Once I reached high school, I didn't have time for sports. I was too
busy singing in the choir, playing violin in the orchestra and starring
in the school play. My parents bought countless trays of bake sale
muffins and never missed an event. My mother's approval was
unconditional, and I knew my father was proud of me, even though I
wasn't the sports star he had hoped for. Following a "Beatles medley"
evening, my father, who is tone-deaf, happily hummed "Yesterday" during
the car ride home. When I played Pauline, the cantankerous maid, in
"No, No, Nanette," he said, "You got more laughs than anyone!" And his
eyes shone in a funny way, like he didn't really understand where this
ability came from, but he knew it was a good thing.

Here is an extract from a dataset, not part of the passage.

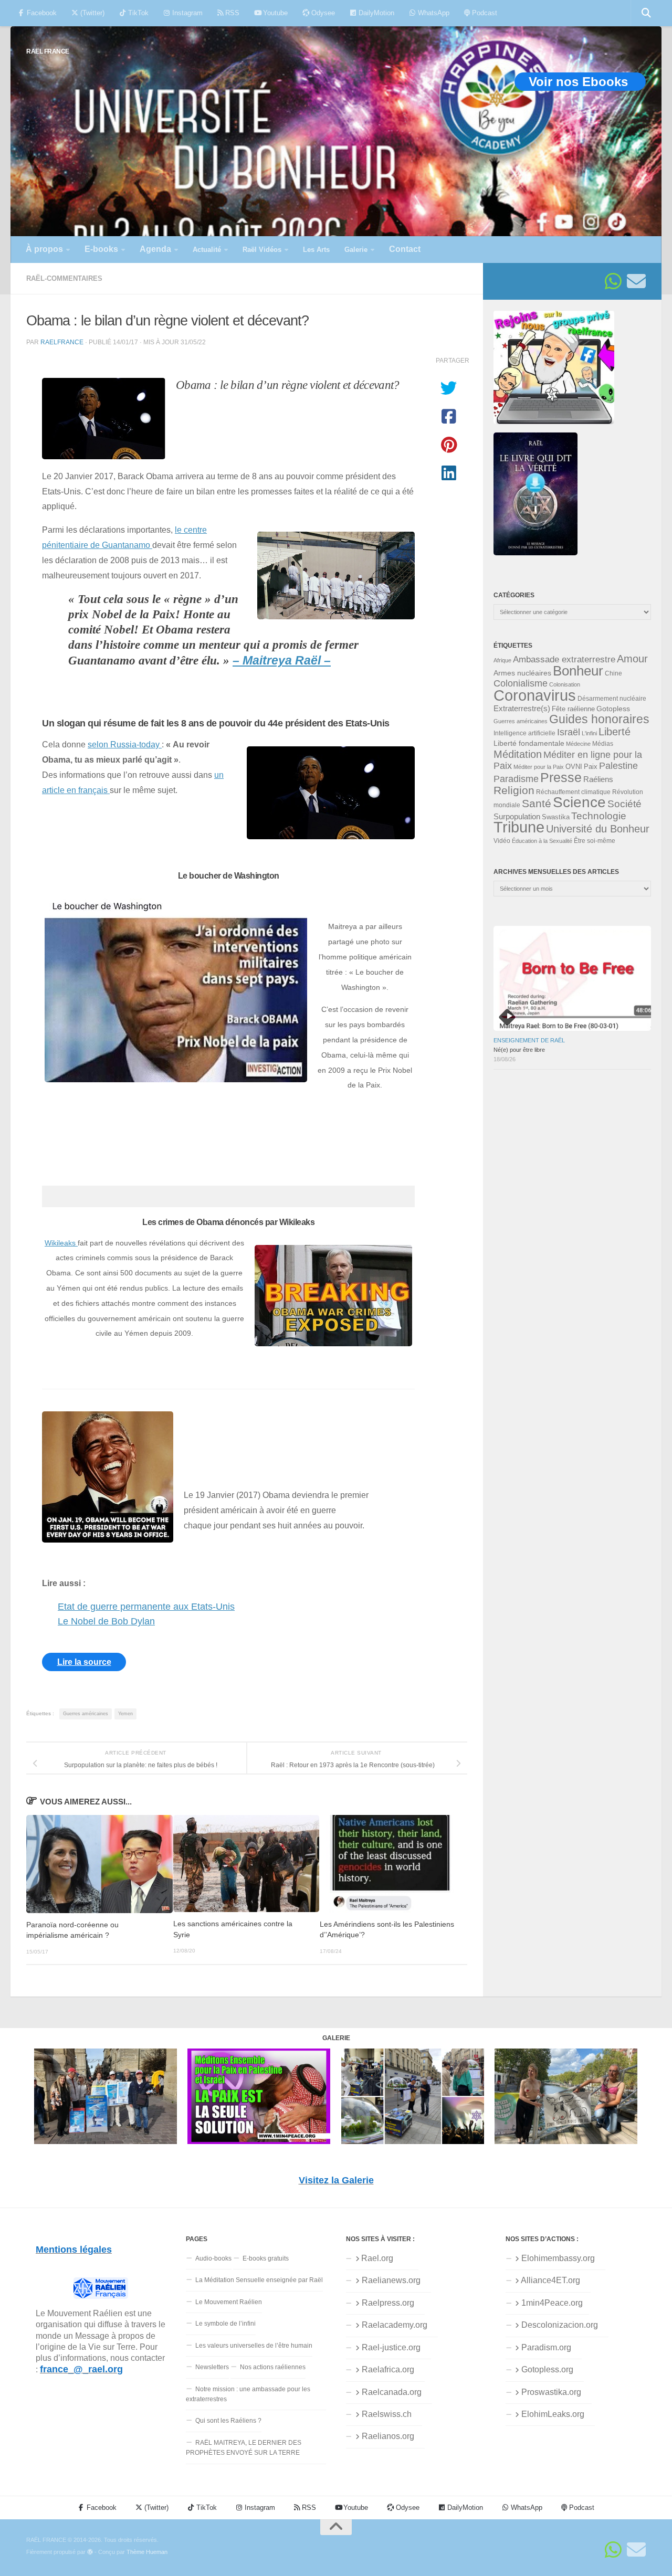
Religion (514, 790)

Without any conscious effort at genetic engineering, I married a man
who is, at least physically, quite unlike myself. My husband is 6-foot-3,
strong and lean. Put us together, and our daughter should be average.
She is not. At 3, Lucy towers over her peers. Her legs are long and
strong, her shoulders are square. When she was barely walking, she'd
swing like a jungle monkey from the lowest hanging bar in her closet and
fling herself down the tallest slide at the playground. Now she's
working on her golf stroke.
Things have changed since my childhood. I'm glad my daughter will
grow up when girls' sports are finally getting some attention. But
after all those years spent convincing myself that athletics don't
matter, can I really morph myself into a soccer mom?

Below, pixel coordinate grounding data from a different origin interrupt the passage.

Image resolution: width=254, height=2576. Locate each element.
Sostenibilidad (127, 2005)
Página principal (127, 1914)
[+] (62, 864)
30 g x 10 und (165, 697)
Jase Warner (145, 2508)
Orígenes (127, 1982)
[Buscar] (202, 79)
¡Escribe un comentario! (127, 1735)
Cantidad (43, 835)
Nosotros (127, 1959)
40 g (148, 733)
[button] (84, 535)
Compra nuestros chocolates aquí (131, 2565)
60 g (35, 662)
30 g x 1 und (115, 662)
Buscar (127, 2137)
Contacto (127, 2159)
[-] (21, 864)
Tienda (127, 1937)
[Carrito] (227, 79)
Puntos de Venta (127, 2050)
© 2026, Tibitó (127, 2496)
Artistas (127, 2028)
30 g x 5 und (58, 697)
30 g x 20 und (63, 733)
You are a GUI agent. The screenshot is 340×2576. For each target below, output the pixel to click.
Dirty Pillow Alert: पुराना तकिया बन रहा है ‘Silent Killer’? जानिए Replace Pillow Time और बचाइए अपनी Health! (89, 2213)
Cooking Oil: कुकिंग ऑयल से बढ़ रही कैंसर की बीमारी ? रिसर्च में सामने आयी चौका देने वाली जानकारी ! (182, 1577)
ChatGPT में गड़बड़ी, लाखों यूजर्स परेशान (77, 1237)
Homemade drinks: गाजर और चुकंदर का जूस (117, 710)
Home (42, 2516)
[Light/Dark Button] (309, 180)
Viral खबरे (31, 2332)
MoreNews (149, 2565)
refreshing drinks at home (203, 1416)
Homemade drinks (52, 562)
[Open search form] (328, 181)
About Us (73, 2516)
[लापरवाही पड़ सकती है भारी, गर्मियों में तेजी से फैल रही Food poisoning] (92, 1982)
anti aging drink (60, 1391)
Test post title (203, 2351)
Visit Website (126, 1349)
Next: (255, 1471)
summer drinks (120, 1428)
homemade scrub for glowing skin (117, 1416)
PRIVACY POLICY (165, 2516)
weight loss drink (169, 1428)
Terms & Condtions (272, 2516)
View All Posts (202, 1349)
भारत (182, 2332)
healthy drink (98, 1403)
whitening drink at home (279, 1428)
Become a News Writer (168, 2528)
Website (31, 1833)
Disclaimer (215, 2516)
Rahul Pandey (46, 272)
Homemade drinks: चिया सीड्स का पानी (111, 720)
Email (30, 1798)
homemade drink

The other day, Lucy and I visited a playground that, a prominent sign
informed me, assumed no responsibility for accident or injury. Lucy
scrambled up a metal ladder that curved over sun-heated gravel. I
envisioned head trauma and spinal cord injury and wondered how we would
pay her medical bills. Behind her, a curly haired boy about her age
made it to the second step of the ladder and began to whimper. "You can
DO it," his mother urged. He clawed the next bar and froze. Above him,
Lucy hoisted herself onto the top platform, stood up and surveyed the
various slides. The boy's mother tried to push his foot to the next
step. He remained rigid. "Come on," she hissed. "That GIRL did it!"
I felt a moment's kinship with that little boy (his mother had better
start working on those excuse notes right now). Mostly, though, I felt
proud of my brave, nimble toddler. So, yes: I will go to all
those swim meets and soccer matches and field hockey games. I almost
look forward to them. Then again, who knows? Maybe Lucy will find
sports dull, messy -- a waste of her time. I've signed her up for a
preschool music class, just in case.